Psycho: lire en groupe inspire, crée des liens… et guérit ?
Écouter lire une oeuvre littéraire en petit groupe et, si le coeur vous en dit, partager avec les autres ce qu’elle éveille en vous : d’après Winny Ang, psychiatre et accompagnatrice de lecture passionnée, c’est une expérience qui peut tisser des liens, délivrer, inspirer et même guérir.

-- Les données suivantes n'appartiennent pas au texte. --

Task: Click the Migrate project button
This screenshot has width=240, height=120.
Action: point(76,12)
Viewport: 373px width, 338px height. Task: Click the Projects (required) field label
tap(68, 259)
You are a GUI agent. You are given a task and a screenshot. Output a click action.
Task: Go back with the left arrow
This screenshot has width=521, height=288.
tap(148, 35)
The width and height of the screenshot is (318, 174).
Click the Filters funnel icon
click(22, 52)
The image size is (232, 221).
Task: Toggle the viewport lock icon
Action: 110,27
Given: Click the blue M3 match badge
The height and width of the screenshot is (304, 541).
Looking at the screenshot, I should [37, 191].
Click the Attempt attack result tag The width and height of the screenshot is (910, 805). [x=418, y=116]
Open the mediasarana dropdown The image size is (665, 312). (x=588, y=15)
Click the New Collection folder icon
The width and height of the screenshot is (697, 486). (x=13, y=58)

Dans son enfance, la Britannique Jane Davis a trouvé dans les livres une sorte de refuge contre une situation familiale difficile : tout en l’aidant à mieux comprendre ce qui se passait autour d’elle, ils lui ont ouvert la porte d’autres mondes, d’autres modes de pensée. Plus tard, au cours de ses études de littérature anglaise à l’université de Liverpool, c’est encore la force des récits qui l’a aidée à rester sur les rails. Sans doute aucun passionné de lecture ne s’en étonnera-t-il : ne sont-ce pas les belles » grandes » histoires qui nous permettent de nous identifier et de nous sentir moins seuls ?

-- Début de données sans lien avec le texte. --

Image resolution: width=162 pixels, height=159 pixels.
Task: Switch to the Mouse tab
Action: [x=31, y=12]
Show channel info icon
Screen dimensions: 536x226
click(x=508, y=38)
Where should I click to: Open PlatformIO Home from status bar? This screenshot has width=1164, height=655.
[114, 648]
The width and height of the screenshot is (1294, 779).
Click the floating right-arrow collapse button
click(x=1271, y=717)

Convaincue du formidable potentiel de la littérature, Jane Davis a voulu ouvrir ses effets salutaires à ceux et celles qui y avaient moins facilement accès en leur apportant physiquement des livres et en les lisant avec eux. C’est ainsi qu’elle a fondé en 2008 le projet Shared Reading (lecture partagée), qui a d’ores et déjà fait des émules dans plusieurs autres pays.
Partage d’émotions
Dans notre pays aussi, des séances de lecture collective et autres » cafés lecture » sont organisés par une foule d’organisations, dont notamment Passa Porta à Bruxelles. Elles se déroulent dans les cadres les plus divers, des bibliothèques, centres culturels et écoles aux structures accueillant des personnes psychologiquement ou financièrement vulnérables ou même des détenus. En petits groupes d’environ huit personnes, des nouvelles, fragments ou poèmes issus de la littérature mondiale sont lus à haute voix par l’accompagnateur ou l’un des participants.

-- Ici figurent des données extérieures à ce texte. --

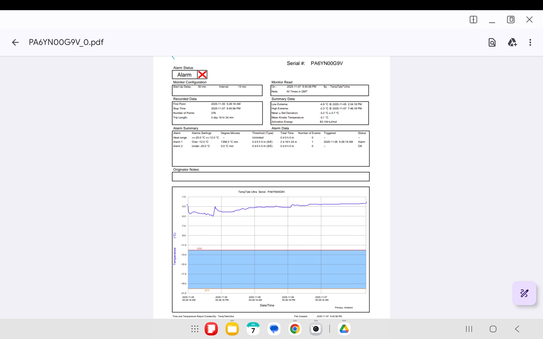Open the three-dot overflow menu
The image size is (543, 339).
tap(530, 42)
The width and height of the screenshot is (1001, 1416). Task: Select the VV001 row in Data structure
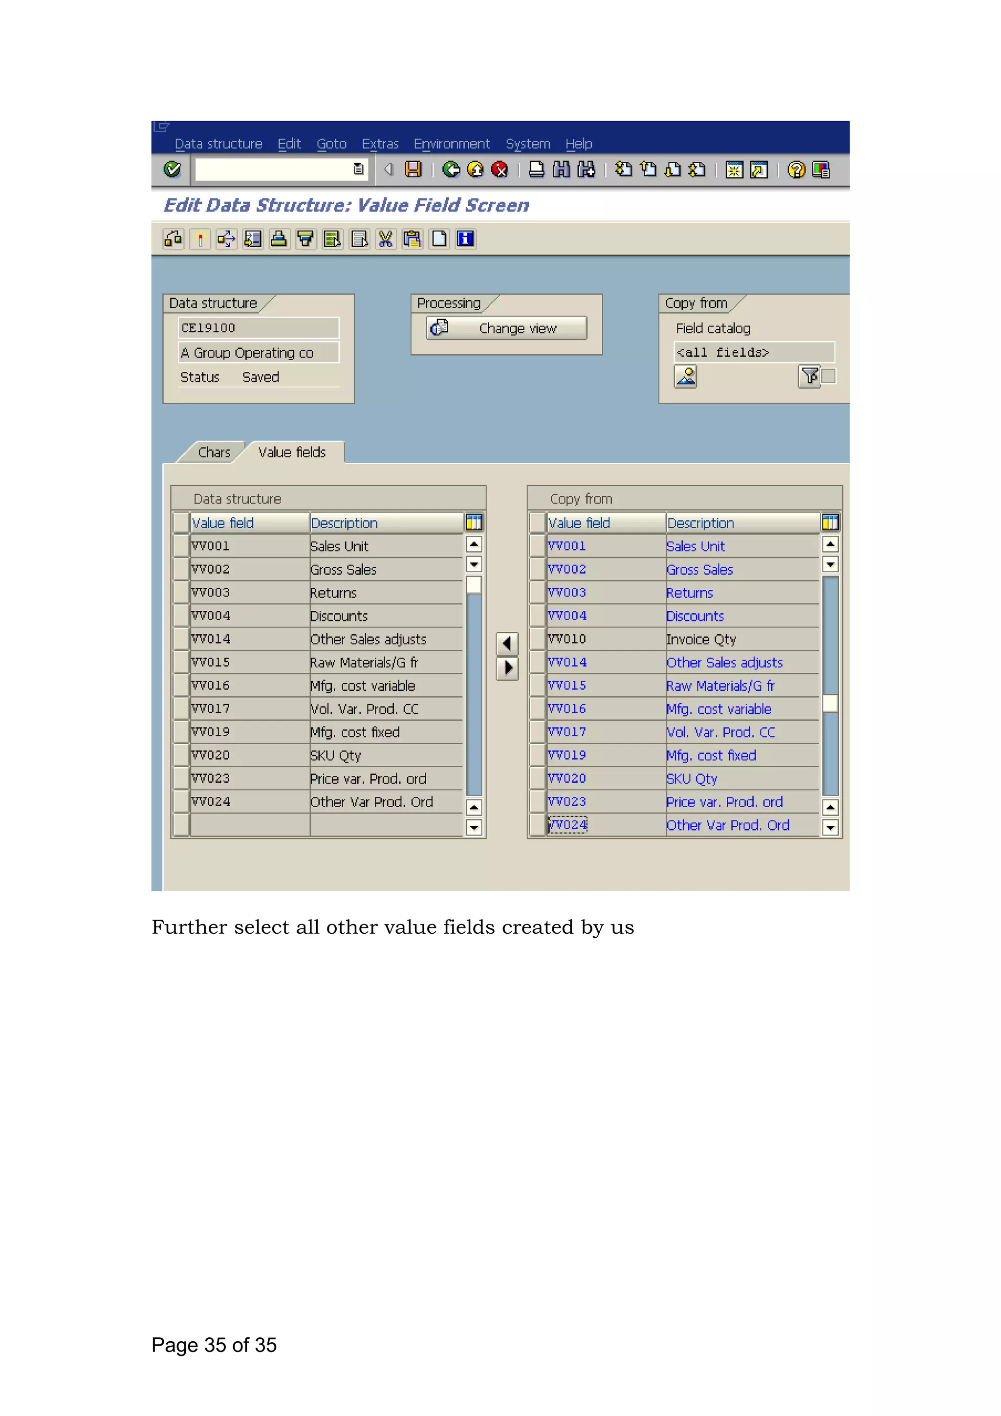pyautogui.click(x=181, y=546)
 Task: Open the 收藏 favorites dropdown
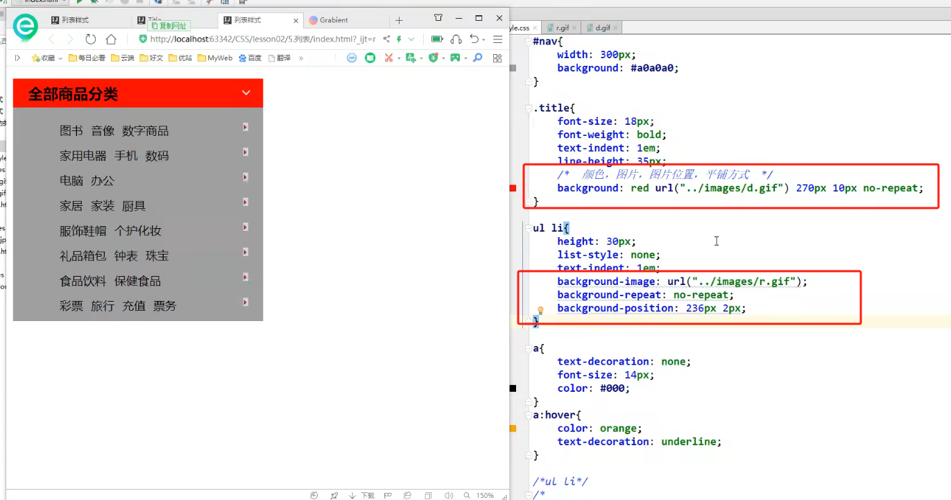click(47, 58)
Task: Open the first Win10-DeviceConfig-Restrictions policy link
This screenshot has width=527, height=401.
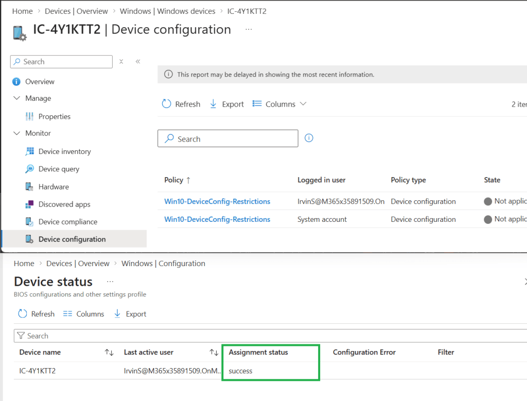Action: (x=217, y=201)
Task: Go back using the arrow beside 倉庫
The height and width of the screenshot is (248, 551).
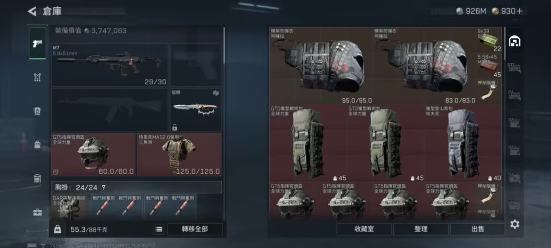Action: coord(32,11)
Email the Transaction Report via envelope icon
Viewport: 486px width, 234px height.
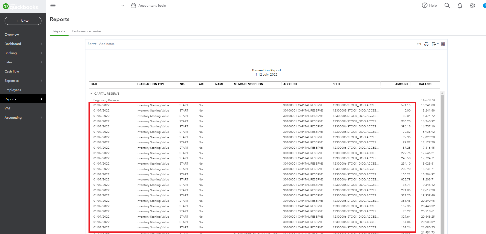[419, 44]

Ces séances permettent donc non seulement d’avoir le texte devant soi, mais de l’entendre lire dans un cadre convivial. » Ceci permet de se laisser encore mieux pénétrer par le texte, qui éveillera ainsi encore plus de pensées et d’émotions que si chacun le lisait seul dans son coin « , témoigne la psychiatre anversoise Winny Ang au départ de son expérience de participante et d’accompagnatrice. » Lire un texte ensemble permet souvent d’en retirer davantage à titre personnel et, pour ceux qui le souhaitent, de le partager avec le groupe. »
Pas de vérité unique
Les participants sont libres de se confier sur ce que le texte éveille en eux : les émotions, les associations, les souvenirs d’expériences personnelles, etc. » Cette approche indirecte par l’intermédiaire du texte représente un mode de partage confortable et rassurant, en particulier pour les personnes qui n’ont pas l’habitude d’exprimer leurs pensées ou leurs émotions… et si un participant se sent malgré tout submergé, l’accompagnateur est là pour le ramener au texte, qui pourra lui servir de point d’appui. L’approche est également garante d’une écoute respectueuse – c’est un accord qui est passé d’emblée avec tous les participants, souligne la psychiatre. L’important n’est pas non plus le sens voulu par l’auteur, mais ce que le texte éveille chez chaque lecteur écoutant individuel… et ces émotions, ces pensées, on ne les choisit pas : elles s’imposent à vous. Il n’y a donc pas de vérité unique, pas de juste ou de faux. »
Accessible
Exprimer les pensées et émotions ressenties à la lecture d’un texte puissant peut être une expérience cathartique, mais les séances de lecture collective sont aussi l’occasion de découvrir le ressenti et les réflexions que cette même oeuvre éveille chez les autres. » C’est parfois une manière de tisser des liens, car on aborde souvent des thèmes existentiels comme l’amour, le bonheur, la mort, le deuil, etc., souligne Winny Ang. Écouter ce que les autres ont à raconter peut aussi vous aider à voir vos propres vulnérabilités sous un éclairage nouveau ou à les gérer différemment. Lire en groupe peut donc être aussi bien une source d’inspiration qu’une activité thérapeutique… qui n’est toutefois pas présentée comme telle et échappe donc à toute stigmatisation psychologique ou psychiatrique. En plus, les lectures sont en principe gratuites et librement accessibles : vous venez ou vous ne venez pas. Vous n’avez aucune obligation non plus de revoir par la suite les personnes devant qui vous vous êtes mis(e) à nu, même si les séances peuvent aussi être l’occasion de nouer de nouveaux contacts avec des personnes très différentes en termes d’éducation, d’âge et d’origine sociale, ethnique ou culturelle. »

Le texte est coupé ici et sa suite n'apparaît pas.